Morris also credits Thomas with giving his game a certain edge.
“He’s always telling me to keep a next-play mentality,” Morris said. “If I miss a shot, he says ‘Keep shooting. Be aggressive’ He’s always telling me to just try and be a dog out there.”
Morris and Thomas have been tied at the hip this season. The two hang out off the court and often exchange text messages about upcoming opponents and past games. Morris also hangs out with Thomas’ two boys, Jaiden and James.
Their tight-knit relationship could put Morris in a tough spot. When Thomas is ready to play, he could swallow some of Morris’ minutes, even with how good Denver’s primary backup point guard has played this season. But Morris can’t wait for Thomas to return to the court, even if it means his playing time could take a small hit.
“His leadership alone helps us. We probably wouldn’t be this high in the West if he wasn’t in our locker room giving us tips on guys he played and just knowing how to pull through,” said Morris. “I look up to him a lot, not just because he plays my position, but because of what he’s been through and everything.”
“I’m looking forward to I.T. coming back. It’s going to be big time for me to just be a part of the journey because it’s going to be a crazy story how he comes back because he has so many naysayers and things like that about his career. Him coming back, I’m not tripping about it. I’m excited.”
THE MOST FASCINATING SUBPLOT to Denver’s season has always been Thomas’ eventual return. When he was signed last summer, there were ample minutes available for Thomas in the Nuggets backcourt. Now, with Morris and Beasley playing as well as they have this season, there’s some uncertainty around where his minutes will come from.

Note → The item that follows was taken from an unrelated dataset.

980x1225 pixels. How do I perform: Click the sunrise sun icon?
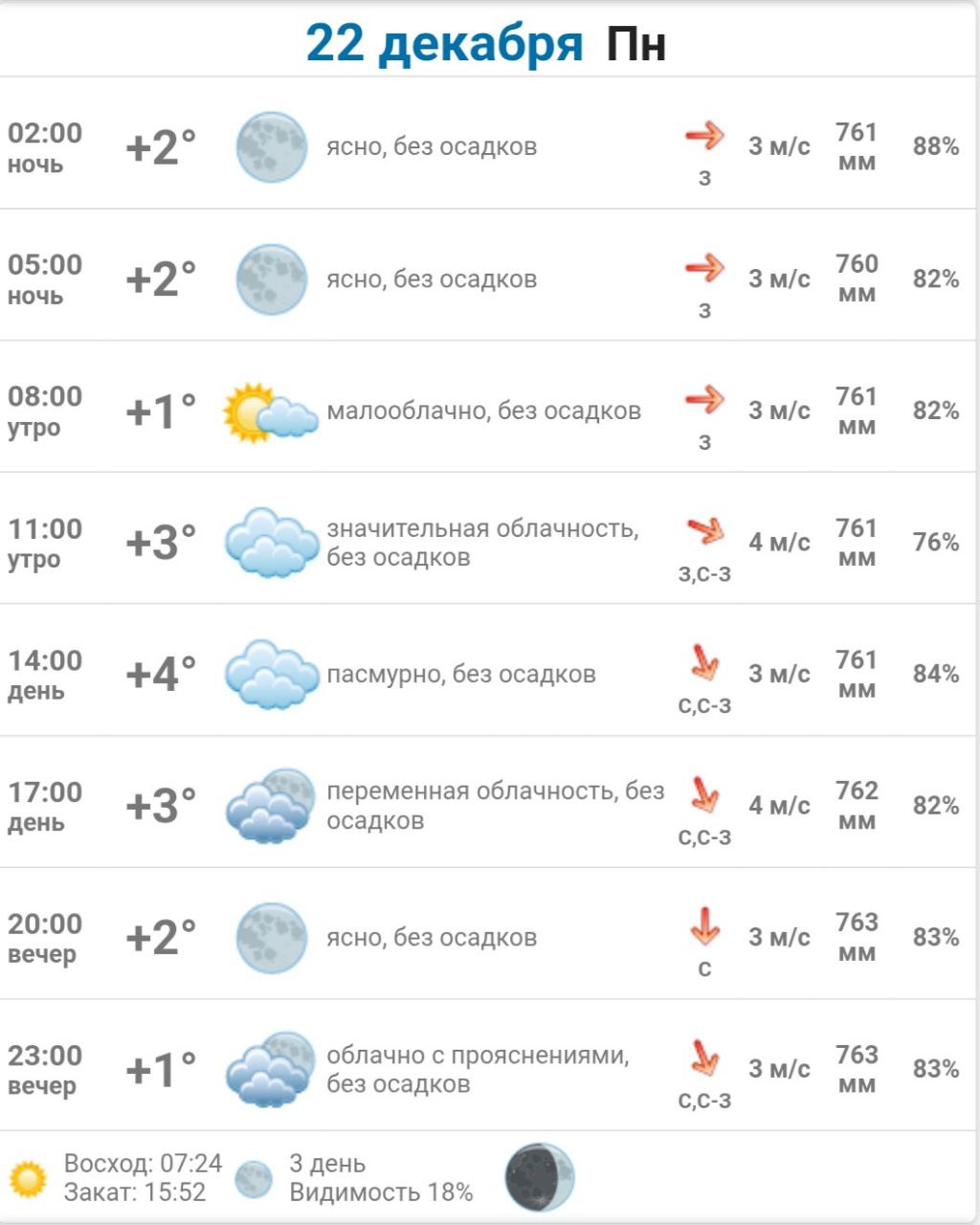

Still, Denver can use Thomas’ energy, his spirit, will to win, and competitiveness. Especially now. The Nuggets have dropped three games in a row for only the second time this season. Denver looks tired and like a team that can sense the All-Star break that’s around the corner. Injuries have hit the Nuggets hard all season, and they currently have the most games in the league missed due to injury. The team hasn’t been able to play their opening-night starting lineup together since the second game of the regular season.

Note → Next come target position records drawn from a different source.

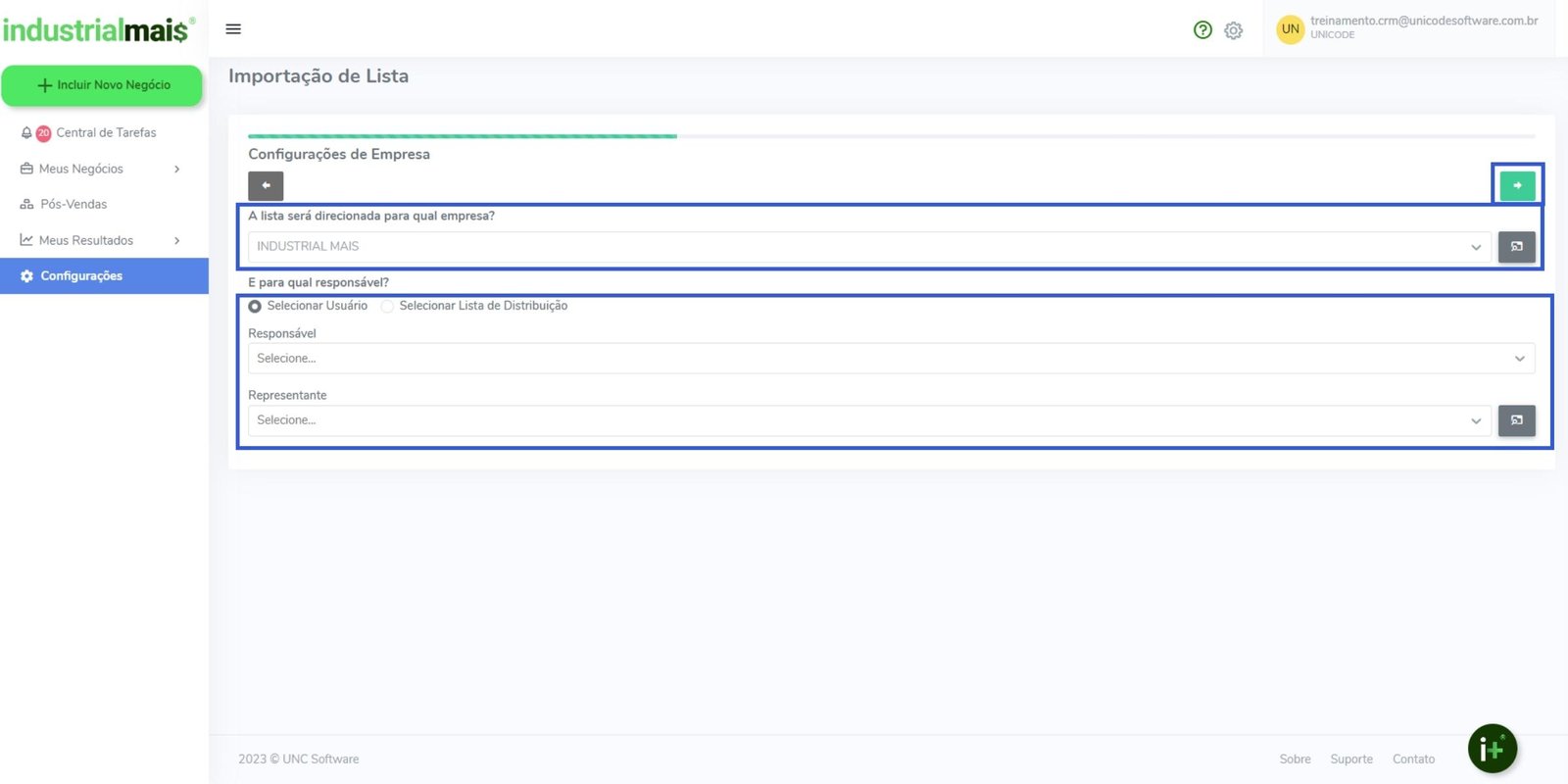Viewport: 1568px width, 784px height.
Task: Open the hamburger menu icon
Action: coord(233,29)
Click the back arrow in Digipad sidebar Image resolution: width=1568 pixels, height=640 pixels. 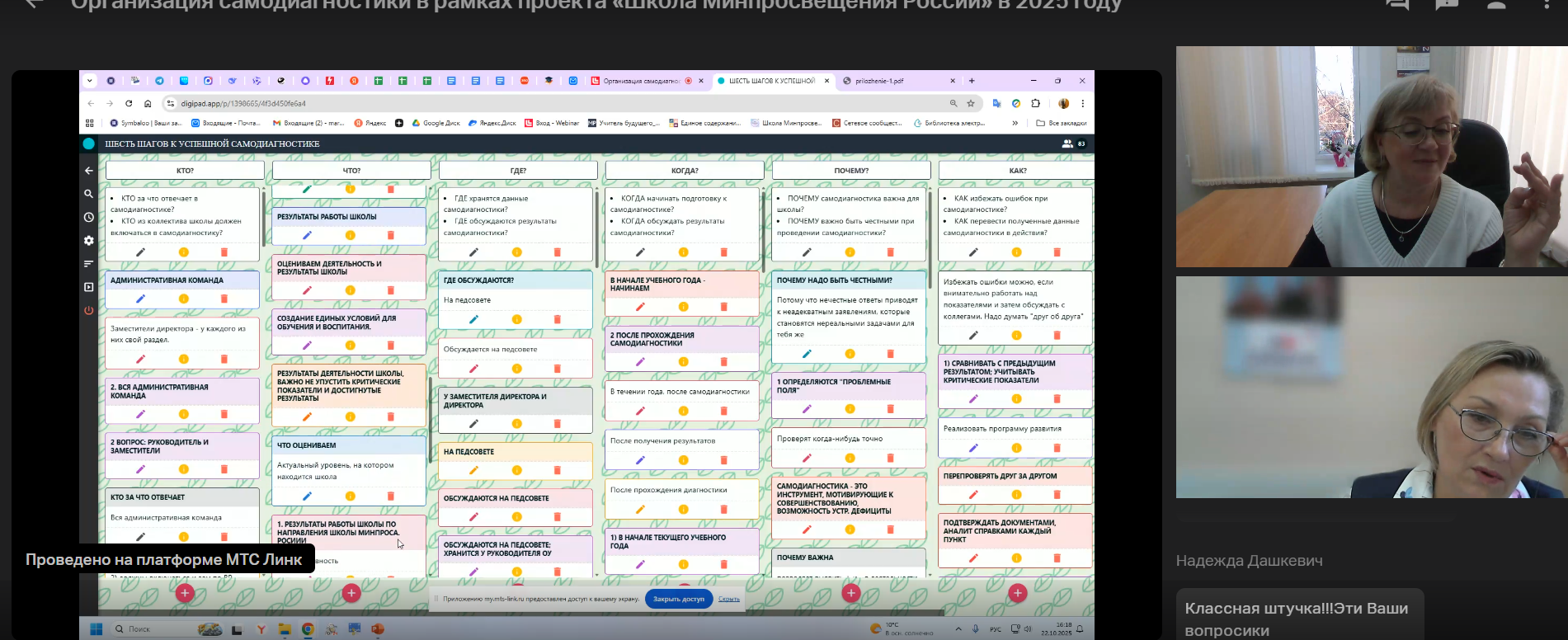pyautogui.click(x=88, y=171)
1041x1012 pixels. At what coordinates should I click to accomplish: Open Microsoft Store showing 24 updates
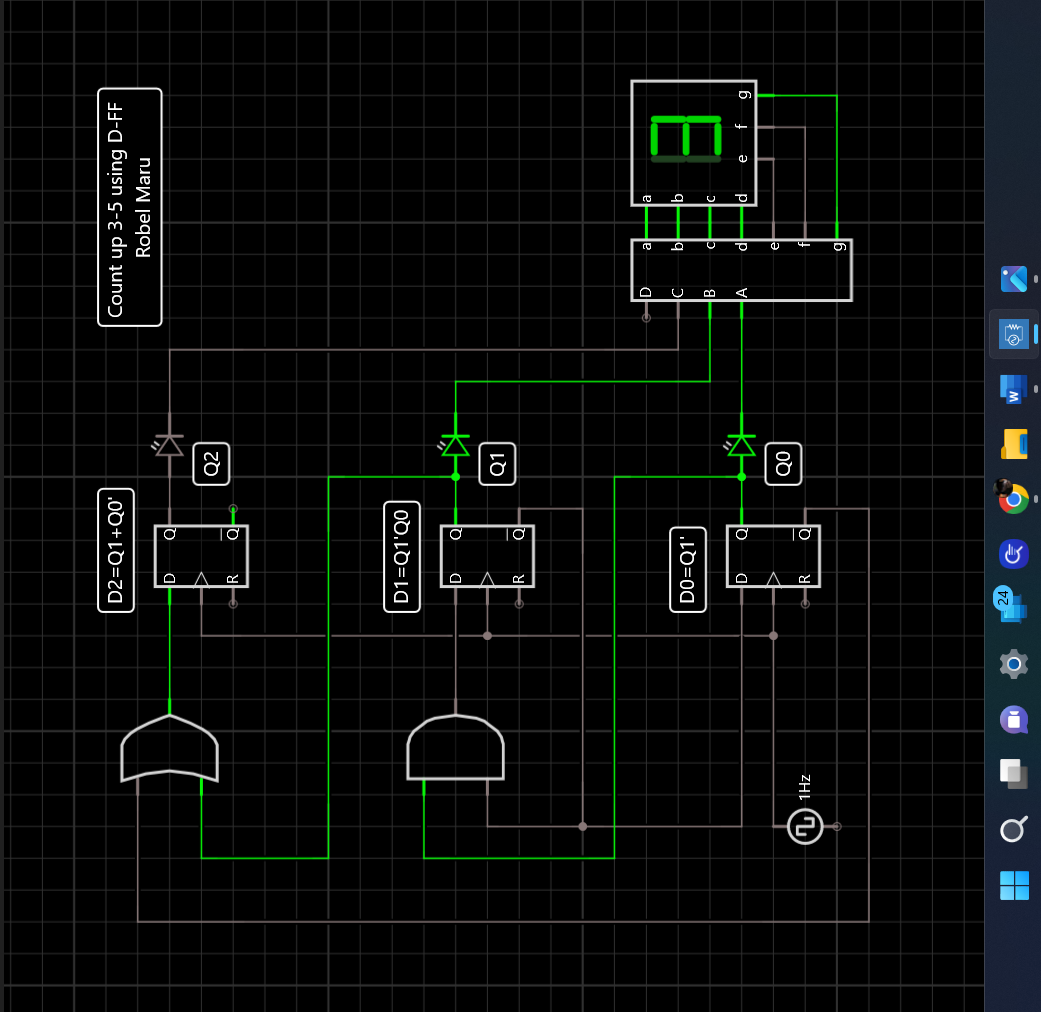(x=1013, y=607)
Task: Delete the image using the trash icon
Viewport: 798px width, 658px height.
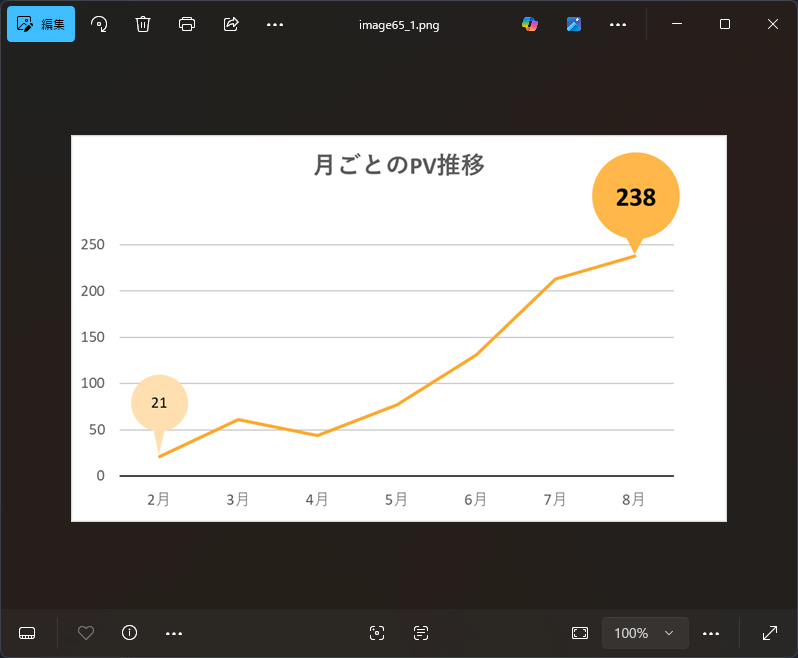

Millsap and Mason Plumlee have played significant minutes in the playoffs before, but Denver is largely heading towards its first postseason appearance since 2013 with a Nikola Jokic-Jamal Murray-Gary Harris core that’s yet to log a minute in the playoffs. Thomas’ postseason reps could help a young Nuggets roster when the games matter just a little bit more come April.
When Thomas does return, he’ll join a roster that he’s already had a profound impact on and reinvigorate a locker room that he helped mold craft and shape into what it is. The Nuggets don’t view Thomas as the replacement level player he was in Cleveland and Los Angeles last season. They still think of him as the MVP-caliber, playoff-tested point guard who was one of the most feared lead ball handlers in the league in 2017.
And they can’t wait for his debut.
“I hope he’s going to be back soon,” Jokic said. “What he’s doing off the court its really important for us. He’s keeping the locker room really high energy; he’s keeping the atmosphere really good. He’s one of the only ones who’s going to say something like ‘You’re not playing good. You need to step up,’ or something like that. I think that’s what veterans do and that’s what he does. That’s why he was the best player when he was in Boston.”